This hailstorm event is simulated by the Advanced Regional Prediction System (ARPS) at 1 km grid spacing throughout its life cycle, employing different microphysics schemes predicting single-, double-, and triple- moments of hydrometeors. Results are verified against available observations, such as surface station, radar and satellite observations. Multi-moment schemes are found to better predict the general evolution of the hailstorm than single-moment schemes, with the three-moment scheme performing the best. Based on the predicted hydrometeor moments, the accumulated number of hailstones falling to the ground are also calculated for different hailstone size thresholds. Results suggest that the three-moment scheme has the best skill in predicting hail sizes and numbers at the ground that qualitatively agree with available observations.
Microphysical budget analyses are further performed to determine the main processes responsible for hail growth in simulations with different microphysics schemes. The budget calculations show that the dominant source terms contributing to hail growth are hail collections of rain and cloud water, and the main sink term is hail melt to rain. Different microphysics schemes exhibit significant discrepancies.

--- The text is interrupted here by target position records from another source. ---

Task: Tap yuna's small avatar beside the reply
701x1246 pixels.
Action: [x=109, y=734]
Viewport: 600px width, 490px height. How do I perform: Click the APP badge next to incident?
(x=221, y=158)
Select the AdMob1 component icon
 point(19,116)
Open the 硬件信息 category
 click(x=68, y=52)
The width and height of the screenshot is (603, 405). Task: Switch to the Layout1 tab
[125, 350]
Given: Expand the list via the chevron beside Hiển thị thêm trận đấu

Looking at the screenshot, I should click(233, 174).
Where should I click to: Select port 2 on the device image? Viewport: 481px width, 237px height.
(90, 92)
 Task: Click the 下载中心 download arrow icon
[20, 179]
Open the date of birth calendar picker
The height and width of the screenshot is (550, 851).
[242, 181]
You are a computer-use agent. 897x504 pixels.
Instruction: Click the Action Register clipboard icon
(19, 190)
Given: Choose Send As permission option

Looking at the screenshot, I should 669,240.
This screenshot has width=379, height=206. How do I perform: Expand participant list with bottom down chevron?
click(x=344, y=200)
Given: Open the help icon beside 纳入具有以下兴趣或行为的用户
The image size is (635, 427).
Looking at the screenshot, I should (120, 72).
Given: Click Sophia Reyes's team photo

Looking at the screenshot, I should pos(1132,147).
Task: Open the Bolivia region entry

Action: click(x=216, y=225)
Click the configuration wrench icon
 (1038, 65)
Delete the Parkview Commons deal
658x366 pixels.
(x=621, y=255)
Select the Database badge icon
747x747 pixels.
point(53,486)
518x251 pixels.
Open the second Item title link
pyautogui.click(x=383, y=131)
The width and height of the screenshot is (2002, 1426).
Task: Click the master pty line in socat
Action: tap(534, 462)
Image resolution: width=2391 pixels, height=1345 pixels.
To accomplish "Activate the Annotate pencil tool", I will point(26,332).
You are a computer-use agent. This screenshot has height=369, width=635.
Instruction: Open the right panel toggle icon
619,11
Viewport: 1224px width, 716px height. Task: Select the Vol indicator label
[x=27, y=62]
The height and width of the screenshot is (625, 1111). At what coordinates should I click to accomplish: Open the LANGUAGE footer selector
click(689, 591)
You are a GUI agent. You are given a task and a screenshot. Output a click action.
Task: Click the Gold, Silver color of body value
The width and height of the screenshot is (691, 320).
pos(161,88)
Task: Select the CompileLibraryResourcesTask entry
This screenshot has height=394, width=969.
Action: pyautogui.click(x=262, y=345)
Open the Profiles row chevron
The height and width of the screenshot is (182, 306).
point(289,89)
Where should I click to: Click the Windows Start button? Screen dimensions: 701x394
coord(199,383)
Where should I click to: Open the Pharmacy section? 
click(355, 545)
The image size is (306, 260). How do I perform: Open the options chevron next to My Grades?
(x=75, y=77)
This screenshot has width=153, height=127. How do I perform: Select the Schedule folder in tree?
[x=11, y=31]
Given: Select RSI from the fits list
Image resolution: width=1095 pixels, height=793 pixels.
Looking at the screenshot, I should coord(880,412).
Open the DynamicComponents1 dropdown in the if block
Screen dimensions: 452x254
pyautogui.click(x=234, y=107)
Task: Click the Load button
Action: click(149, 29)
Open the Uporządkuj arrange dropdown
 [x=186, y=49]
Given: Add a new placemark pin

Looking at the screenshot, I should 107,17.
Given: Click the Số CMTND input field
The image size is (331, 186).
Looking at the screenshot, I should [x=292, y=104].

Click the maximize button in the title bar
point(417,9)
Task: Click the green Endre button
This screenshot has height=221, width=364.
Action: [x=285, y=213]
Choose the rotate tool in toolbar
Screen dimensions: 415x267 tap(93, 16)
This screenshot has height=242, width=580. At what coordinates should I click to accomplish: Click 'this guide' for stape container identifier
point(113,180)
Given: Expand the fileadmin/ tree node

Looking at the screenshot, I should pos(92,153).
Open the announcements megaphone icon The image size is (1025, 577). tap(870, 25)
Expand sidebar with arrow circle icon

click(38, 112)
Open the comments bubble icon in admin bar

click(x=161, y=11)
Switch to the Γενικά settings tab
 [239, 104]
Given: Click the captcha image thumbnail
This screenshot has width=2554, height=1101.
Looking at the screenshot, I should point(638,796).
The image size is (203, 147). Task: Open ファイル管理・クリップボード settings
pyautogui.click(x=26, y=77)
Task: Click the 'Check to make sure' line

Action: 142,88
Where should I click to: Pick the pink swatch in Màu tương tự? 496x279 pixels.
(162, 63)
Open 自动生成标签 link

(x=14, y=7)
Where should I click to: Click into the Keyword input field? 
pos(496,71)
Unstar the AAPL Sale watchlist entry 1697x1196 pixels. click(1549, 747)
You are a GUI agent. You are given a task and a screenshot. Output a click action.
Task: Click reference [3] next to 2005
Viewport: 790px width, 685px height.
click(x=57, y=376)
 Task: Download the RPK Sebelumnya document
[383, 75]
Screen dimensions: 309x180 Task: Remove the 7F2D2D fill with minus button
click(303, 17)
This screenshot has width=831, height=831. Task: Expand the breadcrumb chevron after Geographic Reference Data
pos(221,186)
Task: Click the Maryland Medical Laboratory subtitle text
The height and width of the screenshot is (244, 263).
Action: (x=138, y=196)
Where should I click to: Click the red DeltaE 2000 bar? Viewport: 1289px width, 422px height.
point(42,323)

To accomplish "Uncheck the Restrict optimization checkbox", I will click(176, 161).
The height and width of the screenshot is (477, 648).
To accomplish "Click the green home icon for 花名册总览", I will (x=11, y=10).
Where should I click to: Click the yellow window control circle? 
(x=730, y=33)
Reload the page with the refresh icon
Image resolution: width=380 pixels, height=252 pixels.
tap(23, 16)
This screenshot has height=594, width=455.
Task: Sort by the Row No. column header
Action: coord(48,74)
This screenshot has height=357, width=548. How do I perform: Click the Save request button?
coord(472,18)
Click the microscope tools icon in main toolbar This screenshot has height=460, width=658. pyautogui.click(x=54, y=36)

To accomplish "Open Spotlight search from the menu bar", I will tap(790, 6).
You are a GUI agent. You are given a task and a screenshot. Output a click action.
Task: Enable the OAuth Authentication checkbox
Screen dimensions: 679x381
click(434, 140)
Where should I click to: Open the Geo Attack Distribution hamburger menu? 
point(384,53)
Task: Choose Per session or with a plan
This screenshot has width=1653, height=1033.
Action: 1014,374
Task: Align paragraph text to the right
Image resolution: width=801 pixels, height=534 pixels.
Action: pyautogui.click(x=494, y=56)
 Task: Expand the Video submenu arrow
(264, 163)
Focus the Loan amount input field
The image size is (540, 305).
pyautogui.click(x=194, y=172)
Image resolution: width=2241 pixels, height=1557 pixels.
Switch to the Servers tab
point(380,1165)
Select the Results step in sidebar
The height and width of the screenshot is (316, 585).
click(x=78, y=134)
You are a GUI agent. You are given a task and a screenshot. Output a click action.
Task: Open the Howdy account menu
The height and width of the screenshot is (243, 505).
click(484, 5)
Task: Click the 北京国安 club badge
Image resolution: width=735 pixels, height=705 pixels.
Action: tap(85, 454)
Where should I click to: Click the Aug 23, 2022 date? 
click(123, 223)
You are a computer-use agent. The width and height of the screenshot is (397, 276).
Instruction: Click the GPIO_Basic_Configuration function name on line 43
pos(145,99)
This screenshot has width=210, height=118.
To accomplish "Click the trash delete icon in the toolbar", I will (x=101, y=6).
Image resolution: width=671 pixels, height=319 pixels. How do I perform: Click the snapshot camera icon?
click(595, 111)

In addition, to better understand the initiation and development processes of the hailstorm, several sensitivity experiments are performed. It is found that a convective system proceeding the hailstorm has a significant impact on the mesoscale circulations and in turn on the initial and later evolution of the hailstorm. The rearward spread cold pool from the proceeding convection generated a vertical vortex couplet from tilting of baroclinically generated horizontal vorticity, and the southern component of the couplet sets a strong convergence zone between a vortex located to its northwest, causing deep upwelling of moist air and the initiation of the hailstorm. The cold pool-induced vortex also has a significant impact on the later evolution of the hailstorm system.